Photolabile hydrogels formed with NB or CMR moieties were investigated for encapsulation and on-demand antibody release for the design of controlled protein delivery depots. A synthetic methodology was introduced to safely synthesize a CMR linker, in addition to a NB linker, with azide functional handles through a water-stable carbamate bond while achieving the desired photoactivity and allowing facile integration within hydrogel network crosslinks. The resulting NB and CMR linkers exhibited differential peak molar absorptivity within long-wavelength UV and visible light regions, respectively, and the light-responsive properties of their individual hydrogels were found to be commensurately dictated by the wavelength of light used for degradation. Selection of both photolabile linker and irradiation wavelength regulated the mechanism of photodegradation for thick bulk hydrogels, where high light attenuation led to a surface erosion dominated mechanism and low light attenuation led to a bulk degradation dominated mechanism. Importantly, all formulations could be degraded upon irradiation with clinically relevant doses of light through a thin layer of pig skin providing a model to help bridge the gap between in vitro and in vivo models. Additionally, the surface erosion mechanism obtained upon degradation of CMR hydrogels with 400 – 500 nm light is appealing for translational applications as it can provide controlled protein dosing using visible light wavelengths used more widely in the clinic.

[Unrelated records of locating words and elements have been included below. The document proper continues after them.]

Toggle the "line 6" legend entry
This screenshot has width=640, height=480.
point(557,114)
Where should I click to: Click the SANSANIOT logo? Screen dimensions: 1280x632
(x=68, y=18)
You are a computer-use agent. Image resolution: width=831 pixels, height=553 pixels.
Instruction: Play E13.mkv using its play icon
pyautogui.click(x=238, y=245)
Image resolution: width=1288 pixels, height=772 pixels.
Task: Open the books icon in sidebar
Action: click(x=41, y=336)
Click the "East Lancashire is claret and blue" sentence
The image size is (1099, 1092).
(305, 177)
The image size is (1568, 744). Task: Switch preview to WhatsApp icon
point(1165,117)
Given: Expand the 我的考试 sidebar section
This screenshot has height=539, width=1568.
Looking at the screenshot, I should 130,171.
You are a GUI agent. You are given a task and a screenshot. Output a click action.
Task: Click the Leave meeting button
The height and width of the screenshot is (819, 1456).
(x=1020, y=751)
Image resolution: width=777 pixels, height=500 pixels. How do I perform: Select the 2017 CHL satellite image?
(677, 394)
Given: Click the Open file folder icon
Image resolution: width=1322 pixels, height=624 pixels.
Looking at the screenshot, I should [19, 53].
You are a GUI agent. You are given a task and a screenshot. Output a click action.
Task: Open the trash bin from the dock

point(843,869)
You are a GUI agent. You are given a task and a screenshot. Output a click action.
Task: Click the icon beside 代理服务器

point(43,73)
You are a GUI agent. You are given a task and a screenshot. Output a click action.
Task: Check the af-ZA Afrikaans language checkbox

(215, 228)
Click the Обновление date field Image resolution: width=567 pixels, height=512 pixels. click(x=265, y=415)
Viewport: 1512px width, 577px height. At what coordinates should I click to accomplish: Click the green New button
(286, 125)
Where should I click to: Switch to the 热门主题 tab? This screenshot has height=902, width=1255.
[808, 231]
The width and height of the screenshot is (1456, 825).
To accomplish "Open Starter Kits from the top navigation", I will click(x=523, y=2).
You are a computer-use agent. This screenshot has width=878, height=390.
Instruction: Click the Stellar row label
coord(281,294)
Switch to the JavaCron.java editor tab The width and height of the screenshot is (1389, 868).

Further, the successful encapsulation and release of a bioactive antibody, PANG, was demonstrated from both NB and CMR hydrogels, with triggered increases in release controlled by simply tuning the wavelength of light used for hydrogel degradation. Taken together these data suggest that irradiation conditions clinically approved for dermatologic applications could be sufficient to degrade photolabile hydrogels intradermally, providing an opportunity for future preclinical studies of on-demand delivery of bioactive proteins with injected or implanted depots of these materials. Overall, this work establishes innovative synthetic protocols and important design parameters for creating photodegradable hydrogels relevant for overcoming current translational barriers facing light responsive material systems and demonstrates the utility of these materials for the encapsulation and on-demand release of a bioactive antibody toward improved therapeutic or vaccination regimens.